▸ **EXERCISE MATERIAL**
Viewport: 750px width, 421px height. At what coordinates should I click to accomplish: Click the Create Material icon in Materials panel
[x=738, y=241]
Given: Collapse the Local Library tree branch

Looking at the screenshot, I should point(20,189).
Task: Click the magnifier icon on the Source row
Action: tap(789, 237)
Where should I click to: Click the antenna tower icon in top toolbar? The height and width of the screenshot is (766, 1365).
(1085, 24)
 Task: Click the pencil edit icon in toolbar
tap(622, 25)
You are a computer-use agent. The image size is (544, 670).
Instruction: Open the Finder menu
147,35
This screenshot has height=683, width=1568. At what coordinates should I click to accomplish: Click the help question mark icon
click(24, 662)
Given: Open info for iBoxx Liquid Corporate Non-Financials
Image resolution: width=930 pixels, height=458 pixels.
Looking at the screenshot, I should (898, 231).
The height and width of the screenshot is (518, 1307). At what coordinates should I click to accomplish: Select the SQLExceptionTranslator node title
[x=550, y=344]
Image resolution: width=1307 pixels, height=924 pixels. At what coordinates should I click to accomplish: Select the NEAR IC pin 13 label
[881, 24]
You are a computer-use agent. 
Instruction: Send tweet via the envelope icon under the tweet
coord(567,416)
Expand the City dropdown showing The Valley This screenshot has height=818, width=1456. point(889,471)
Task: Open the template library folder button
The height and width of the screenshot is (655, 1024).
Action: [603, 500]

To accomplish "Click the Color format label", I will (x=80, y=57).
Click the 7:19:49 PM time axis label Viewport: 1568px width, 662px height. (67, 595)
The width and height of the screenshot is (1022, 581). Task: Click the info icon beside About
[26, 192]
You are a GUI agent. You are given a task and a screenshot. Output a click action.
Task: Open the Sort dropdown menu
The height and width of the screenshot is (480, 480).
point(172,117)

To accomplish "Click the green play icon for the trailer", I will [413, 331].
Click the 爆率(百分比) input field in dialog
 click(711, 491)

▸ **TASK INSTRUCTIONS**
Go through the records line by line and count those containing the string "will". Give only the total.

▸ **TASK SOLUTION**
2